So Pixar isn't using a CPU based render farm? I can't find a source for that. Maybe you can for me?
As far as Mantle for the view port, I know how it has been done. I guess it just depends on whether or not AMD wants to change the business model and try offering a lower cost solution using Mantle. It's not like there isn't a market there if they decide to exploit it.
Renderman has had gpu acceleration support for a long time but it doesn't mean they don't use any cpu instructions in the production pipeline at all right now nor is that relevant. My knowledge is mostly from being an animation geek who attended presentations and watched the dvd commentaries/behind the scenes in almost all the animated features during the recent golden age of cgi films. But even if your currency is a google link, here's
one only three keywords away.
Pixar and Disney have had gpu renderfarms as far back as 2008 during the production of Bolt which is where I first heard of it.
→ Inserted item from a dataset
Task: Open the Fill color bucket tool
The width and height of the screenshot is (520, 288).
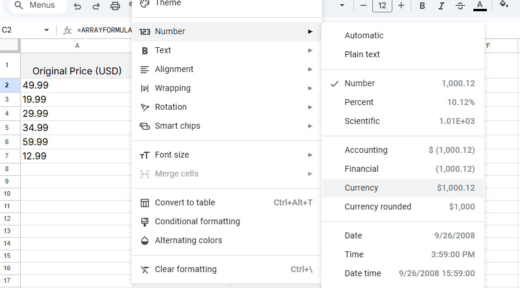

Obviously at first it was to allow partial rendered quality on crucial portions of the scenes which let artists waste less time to get the look they were after and that's only what they're showing to journalists at the time. How many shaders are gpu render compatible now, who knows.
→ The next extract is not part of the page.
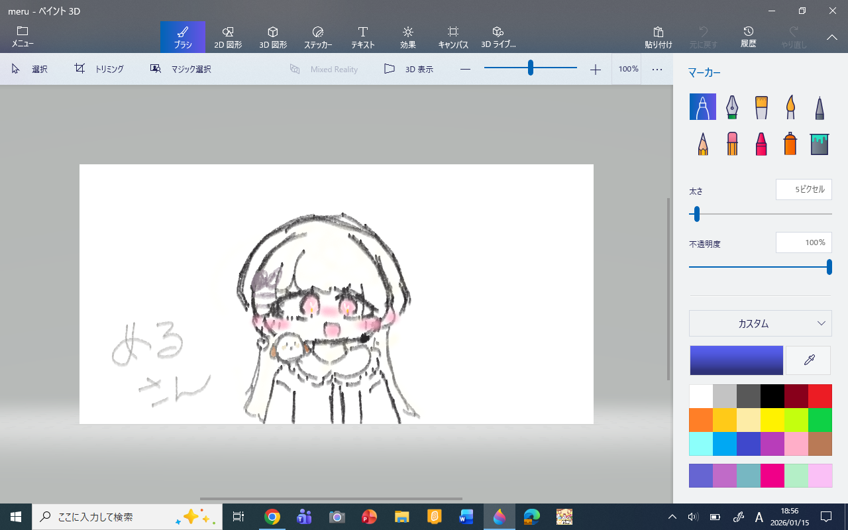Select the crayon tool
The image size is (848, 530).
pos(761,143)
What I do know is they've made a presentation at siggraph where they were rendering a scene in real time with production quality on what they described as cuda code. Make that what you will, they won't be disclosing their technical secrets just to settle internet disputes but what I know is that what was shown was previously impossible to do with cpu based rendering.
As far as what's possible to do in their professional card market price point, the pro market is almost completely inelastic. They could have done that anytime without sinking money into a mantle implementation and earn millions when they can earn billions. I highly doubt they would start now.